BEGIN Material for this exercise

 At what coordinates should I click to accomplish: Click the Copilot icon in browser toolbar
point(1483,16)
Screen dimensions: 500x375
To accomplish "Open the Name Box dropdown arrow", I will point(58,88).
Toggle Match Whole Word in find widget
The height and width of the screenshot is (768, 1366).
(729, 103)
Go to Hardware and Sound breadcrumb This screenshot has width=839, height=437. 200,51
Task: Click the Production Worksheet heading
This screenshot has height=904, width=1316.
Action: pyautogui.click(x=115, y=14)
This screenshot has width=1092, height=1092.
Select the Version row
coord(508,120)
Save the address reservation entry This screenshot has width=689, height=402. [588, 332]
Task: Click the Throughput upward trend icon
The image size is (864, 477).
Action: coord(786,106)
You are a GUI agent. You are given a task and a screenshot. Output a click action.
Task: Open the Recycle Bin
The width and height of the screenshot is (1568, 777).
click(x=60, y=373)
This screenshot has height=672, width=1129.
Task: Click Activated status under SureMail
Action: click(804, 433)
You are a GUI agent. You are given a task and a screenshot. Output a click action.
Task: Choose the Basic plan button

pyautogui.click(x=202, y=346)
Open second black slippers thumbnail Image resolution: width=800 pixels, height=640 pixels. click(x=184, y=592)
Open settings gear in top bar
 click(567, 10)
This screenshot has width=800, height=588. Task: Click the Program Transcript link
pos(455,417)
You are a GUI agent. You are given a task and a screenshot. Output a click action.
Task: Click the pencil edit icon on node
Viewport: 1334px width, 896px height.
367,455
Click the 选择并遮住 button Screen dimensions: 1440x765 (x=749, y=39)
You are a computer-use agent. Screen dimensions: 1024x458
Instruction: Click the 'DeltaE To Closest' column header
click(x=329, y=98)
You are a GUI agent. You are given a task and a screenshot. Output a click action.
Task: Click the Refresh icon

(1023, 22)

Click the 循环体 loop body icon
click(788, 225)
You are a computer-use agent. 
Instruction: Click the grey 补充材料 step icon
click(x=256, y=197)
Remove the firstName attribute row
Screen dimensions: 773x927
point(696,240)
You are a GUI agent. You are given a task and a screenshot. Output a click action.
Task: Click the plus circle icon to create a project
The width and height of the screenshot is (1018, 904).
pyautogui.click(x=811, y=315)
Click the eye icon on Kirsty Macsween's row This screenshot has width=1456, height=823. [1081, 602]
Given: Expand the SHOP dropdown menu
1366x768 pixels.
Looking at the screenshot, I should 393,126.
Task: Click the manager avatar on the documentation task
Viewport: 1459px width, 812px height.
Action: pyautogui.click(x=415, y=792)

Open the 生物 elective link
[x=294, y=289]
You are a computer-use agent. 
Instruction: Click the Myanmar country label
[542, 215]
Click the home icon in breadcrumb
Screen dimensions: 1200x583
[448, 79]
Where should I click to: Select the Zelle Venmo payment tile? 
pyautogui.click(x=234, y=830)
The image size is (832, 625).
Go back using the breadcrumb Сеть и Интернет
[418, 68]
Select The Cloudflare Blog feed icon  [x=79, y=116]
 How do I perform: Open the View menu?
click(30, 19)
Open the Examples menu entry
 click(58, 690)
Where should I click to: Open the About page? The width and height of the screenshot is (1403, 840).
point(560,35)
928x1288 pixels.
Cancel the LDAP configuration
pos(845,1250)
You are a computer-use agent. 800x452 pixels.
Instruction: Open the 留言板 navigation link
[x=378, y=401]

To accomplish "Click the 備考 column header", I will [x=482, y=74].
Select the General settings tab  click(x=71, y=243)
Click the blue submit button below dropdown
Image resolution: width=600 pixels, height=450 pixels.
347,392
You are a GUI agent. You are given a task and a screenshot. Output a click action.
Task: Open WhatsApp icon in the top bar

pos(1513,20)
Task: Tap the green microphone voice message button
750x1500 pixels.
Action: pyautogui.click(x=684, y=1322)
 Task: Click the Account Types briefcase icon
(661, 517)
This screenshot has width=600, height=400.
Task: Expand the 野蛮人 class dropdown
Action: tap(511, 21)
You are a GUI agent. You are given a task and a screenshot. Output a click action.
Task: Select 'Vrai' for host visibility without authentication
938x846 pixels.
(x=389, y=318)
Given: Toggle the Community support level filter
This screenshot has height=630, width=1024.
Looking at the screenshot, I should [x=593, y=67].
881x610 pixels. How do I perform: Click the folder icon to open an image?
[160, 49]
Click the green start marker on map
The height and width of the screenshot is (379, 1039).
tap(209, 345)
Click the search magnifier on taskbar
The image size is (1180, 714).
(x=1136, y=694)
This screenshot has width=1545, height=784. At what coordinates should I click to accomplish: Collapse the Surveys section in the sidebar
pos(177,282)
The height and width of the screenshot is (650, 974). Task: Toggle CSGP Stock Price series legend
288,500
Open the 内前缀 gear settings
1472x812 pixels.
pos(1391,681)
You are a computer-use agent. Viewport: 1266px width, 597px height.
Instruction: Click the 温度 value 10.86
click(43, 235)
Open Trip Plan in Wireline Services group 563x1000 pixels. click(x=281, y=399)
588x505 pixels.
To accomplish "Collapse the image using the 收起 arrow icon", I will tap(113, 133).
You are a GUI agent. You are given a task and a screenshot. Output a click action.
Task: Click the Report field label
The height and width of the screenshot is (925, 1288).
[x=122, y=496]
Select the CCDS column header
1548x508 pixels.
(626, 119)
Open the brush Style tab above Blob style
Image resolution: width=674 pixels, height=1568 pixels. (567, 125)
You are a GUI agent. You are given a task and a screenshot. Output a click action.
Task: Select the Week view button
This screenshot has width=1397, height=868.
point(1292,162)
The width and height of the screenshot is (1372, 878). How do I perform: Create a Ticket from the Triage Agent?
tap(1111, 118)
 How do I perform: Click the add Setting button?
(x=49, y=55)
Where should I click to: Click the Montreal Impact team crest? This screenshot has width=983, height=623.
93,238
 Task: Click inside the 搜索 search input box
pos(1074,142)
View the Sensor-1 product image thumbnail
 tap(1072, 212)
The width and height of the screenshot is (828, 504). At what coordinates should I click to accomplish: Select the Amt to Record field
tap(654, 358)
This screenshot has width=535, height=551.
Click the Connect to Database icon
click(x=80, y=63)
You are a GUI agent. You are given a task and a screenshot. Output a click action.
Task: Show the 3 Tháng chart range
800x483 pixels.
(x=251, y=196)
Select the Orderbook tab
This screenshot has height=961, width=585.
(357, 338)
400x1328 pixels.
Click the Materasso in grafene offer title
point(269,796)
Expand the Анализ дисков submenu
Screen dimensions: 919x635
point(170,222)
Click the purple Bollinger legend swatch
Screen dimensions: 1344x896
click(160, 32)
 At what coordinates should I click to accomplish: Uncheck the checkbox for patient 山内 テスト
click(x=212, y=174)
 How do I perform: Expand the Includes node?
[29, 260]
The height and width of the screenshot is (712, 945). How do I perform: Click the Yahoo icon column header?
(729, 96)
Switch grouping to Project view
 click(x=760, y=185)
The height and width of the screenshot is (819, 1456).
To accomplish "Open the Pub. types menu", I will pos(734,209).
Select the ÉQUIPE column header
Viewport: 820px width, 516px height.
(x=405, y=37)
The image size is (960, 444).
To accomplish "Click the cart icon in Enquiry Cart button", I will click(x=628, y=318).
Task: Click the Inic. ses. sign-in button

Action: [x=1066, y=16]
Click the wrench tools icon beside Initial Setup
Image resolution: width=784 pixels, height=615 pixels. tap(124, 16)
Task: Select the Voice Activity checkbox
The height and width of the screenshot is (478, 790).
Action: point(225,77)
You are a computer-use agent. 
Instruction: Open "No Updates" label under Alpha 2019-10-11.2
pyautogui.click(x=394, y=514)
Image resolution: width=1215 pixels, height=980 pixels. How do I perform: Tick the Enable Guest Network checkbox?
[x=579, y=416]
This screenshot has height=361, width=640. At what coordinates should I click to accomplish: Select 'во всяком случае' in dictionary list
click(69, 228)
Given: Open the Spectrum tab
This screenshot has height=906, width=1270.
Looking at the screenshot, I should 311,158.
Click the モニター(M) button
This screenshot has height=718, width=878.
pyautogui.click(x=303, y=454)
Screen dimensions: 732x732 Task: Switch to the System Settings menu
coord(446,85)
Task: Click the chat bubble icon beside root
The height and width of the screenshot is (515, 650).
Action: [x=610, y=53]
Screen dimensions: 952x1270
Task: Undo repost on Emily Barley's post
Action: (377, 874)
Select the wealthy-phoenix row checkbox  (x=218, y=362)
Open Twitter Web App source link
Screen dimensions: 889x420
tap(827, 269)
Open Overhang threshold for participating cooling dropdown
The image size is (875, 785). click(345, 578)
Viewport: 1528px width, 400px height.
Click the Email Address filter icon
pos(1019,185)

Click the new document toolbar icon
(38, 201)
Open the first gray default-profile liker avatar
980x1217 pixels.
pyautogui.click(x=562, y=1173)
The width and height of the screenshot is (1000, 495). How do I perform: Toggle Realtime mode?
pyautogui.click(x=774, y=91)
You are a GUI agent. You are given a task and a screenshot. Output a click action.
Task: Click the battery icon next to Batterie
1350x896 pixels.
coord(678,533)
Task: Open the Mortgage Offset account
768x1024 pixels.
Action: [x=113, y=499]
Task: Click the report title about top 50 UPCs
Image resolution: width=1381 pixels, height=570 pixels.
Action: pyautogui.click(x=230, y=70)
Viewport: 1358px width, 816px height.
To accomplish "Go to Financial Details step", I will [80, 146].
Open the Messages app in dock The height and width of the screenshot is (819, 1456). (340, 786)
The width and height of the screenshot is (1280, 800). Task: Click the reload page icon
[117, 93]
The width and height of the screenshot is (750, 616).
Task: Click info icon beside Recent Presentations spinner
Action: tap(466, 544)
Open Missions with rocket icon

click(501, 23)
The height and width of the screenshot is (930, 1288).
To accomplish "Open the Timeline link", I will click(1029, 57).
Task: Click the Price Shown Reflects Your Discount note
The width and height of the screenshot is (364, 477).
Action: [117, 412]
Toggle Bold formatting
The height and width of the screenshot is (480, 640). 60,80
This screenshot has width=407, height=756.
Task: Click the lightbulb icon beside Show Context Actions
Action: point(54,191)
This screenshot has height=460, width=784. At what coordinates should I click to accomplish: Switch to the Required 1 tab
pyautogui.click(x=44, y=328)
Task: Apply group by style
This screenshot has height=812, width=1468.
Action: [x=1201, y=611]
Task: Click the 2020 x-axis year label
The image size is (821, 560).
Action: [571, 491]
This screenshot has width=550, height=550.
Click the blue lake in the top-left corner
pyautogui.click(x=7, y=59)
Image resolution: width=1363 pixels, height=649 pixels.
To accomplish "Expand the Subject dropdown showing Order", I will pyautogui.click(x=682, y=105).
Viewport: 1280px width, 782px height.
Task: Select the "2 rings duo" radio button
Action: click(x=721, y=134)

END Material for this exercise

> _Requirement_: Pick out every line above that contains the word "toolbar", and copy each one. Case counts.

> _Written solution_:
 At what coordinates should I click to accomplish: Click the Copilot icon in browser toolbar
Click the new document toolbar icon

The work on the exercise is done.